Traditionally, menstruating girls are subjected to various restrictions, such as being forbidden from entering kitchens or holy places. While progress has been made, with the Indian Supreme Court overturning some prohibitions, there are still instances, like the Sabarimala temple, where access for menstruating women remains a challenge, highlighting the persistence of deep-rooted beliefs.

Inadequate access to reliable means of managing periods is a pressing issue. According to a survey by the National Family Health, only 36 percent of women in India have access to sanitary products. Insufficient menstrual hygiene management facilities, including access to sanitary pads and education about menstruation, contribute to 23 million girls dropping out of school annually, as highlighted by a study conducted by NGO Dasra.

The consequences of subpar menstrual hygiene standards are severe, accounting for 70% of the country’s reproductive problems. Many households still consider sanitary napkins an unnecessary expense, leading girls to resort to unhygienic alternatives like old fabric, ashes, newspapers, or dried leaves. This not only puts their physical health at risk but also has long-term effects on their mental well-being.

Efforts to address these challenges are underway. Non-profit organizations are working tirelessly to raise awareness about menstruation, particularly in rural areas. The Government of India has also implemented programs focused on reproductive health, the distribution of sanitary pads (including eco-friendly options), and promoting safe menstrual practices. However, more needs to be done to ensure widespread availability of affordable and sustainable menstrual hygiene solutions.

Education and awareness are key to transforming attitudes towards menstruation. Breaking the taboo surrounding periods requires sensitizing the public and promoting open discussions. Advertisements featuring famous personalities, seminars, workshops, and menstrual management and hygiene-awareness sessions can play a significant role in destigmatizing menstruation.

Ending period poverty and ignorance requires a multi-faceted approach. It includes setting up manufacturing units for low-cost sanitary napkins, providing employment opportunities for rural girls, and ensuring sufficient washing and sanitation facilities in public spaces.
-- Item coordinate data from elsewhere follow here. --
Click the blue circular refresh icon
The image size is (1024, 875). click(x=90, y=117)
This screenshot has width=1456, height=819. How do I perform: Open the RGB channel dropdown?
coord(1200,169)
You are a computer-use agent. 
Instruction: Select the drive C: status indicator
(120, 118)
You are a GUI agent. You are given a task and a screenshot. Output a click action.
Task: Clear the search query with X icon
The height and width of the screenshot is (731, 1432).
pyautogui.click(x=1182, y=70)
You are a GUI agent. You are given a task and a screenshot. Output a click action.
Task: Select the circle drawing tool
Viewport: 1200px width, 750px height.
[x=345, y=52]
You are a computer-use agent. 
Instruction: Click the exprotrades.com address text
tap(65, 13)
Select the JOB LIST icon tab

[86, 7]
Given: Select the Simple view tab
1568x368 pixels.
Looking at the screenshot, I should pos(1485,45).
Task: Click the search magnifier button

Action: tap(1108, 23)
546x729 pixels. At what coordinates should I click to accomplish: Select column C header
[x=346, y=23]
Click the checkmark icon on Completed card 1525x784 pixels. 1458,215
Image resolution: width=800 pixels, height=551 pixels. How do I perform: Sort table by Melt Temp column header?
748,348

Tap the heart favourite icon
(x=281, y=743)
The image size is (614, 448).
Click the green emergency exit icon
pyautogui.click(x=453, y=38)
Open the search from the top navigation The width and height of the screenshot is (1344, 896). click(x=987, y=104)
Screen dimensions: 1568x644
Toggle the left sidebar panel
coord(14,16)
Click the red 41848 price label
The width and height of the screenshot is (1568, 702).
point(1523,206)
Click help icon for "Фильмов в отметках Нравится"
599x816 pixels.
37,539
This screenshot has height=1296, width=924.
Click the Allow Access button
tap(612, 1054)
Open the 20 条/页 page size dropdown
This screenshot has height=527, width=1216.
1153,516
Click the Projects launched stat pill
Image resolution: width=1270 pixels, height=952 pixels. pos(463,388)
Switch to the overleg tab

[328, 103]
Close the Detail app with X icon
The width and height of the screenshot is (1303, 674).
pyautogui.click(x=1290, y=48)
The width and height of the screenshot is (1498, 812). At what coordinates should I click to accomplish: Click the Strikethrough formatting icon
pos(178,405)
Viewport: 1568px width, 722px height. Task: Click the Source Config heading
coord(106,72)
Empowering girls through education is crucial for challenging existing cultural taboos and promoting menstrual health.

By taking these constructive steps, we can work towards eliminating period poverty, ensuring dignity for all menstruators, and upholding women’s human rights. It is time to recognize that menstruation is a natural part of life and embrace the freedom for all women to be their authentic selves.